However, here are my top tips to help you figure out how to best fit running into your weekly schedule to ensure you start your race fit and fresh.
1. Make a schedule and stick to it.
One of the best ways to ensure that you make time for running is to create a schedule and stick to it. This means setting aside specific times each week for running and being disciplined about not letting other activities get in the way.
Write it down and stick it up so you can be reminded of this often. Share your schedule with family and friends too so they can provide you with the support you need.
2. Find a running buddy.
Working out with a friend can be a great way to stay accountable and make sure you actually get out the door to run. Plus, it’s always more fun to run with someone else!

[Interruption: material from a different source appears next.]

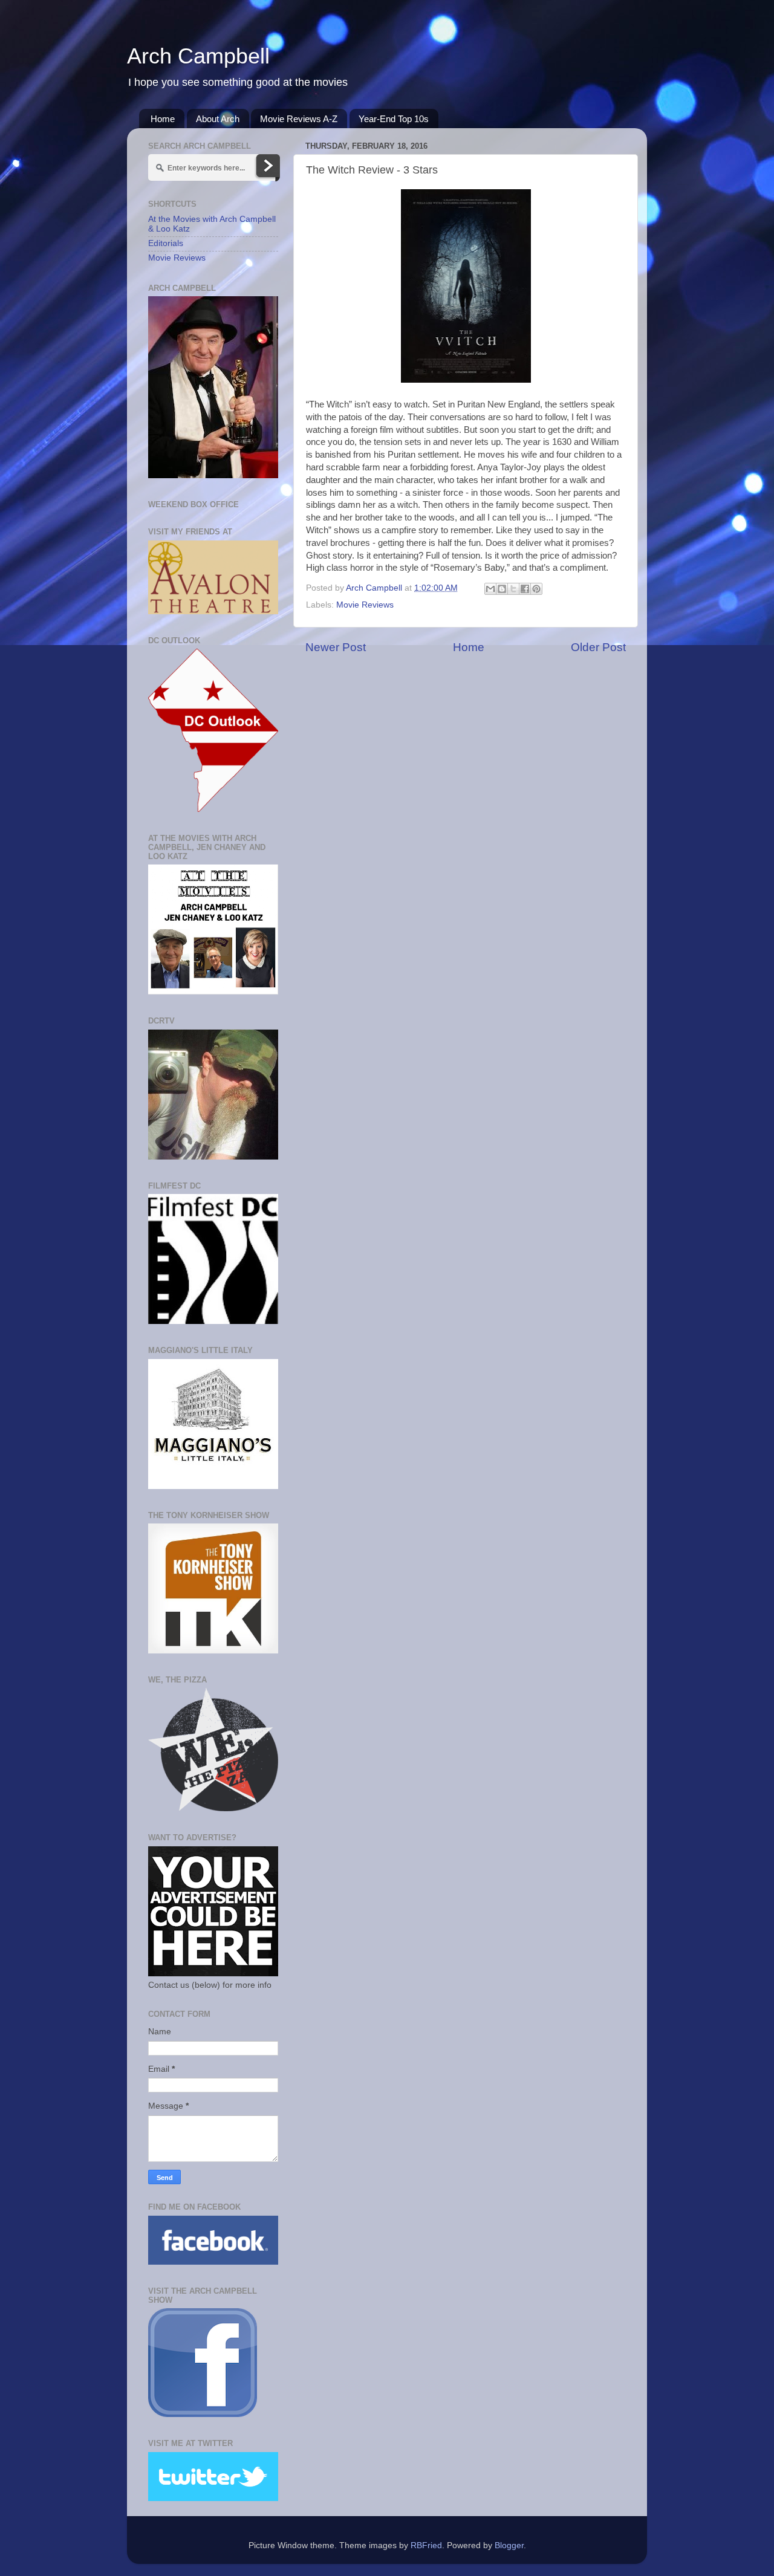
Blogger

3. Run when you have the most energy.
One of the best things about running is that it can be done pretty much anytime, anywhere. So try to run when you have the most energy, whether that’s first thing in the morning or in the evening after work.
4. Make time for a warm-up and cool-down.
Even if you’re short on time, make sure to set aside at least 10 minutes for a good warm-up and cool-down. This will help you stay safe and avoid injury.
I recommend dynamic stretching as your warm-up with a short jog and some drills for intermediate and advanced runners.
5. Be flexible.
There will inevitably be times when something comes up and you have to switch your running plans around. Don’t stress out about it – just be flexible and try to make up the run another time that week. Life happens!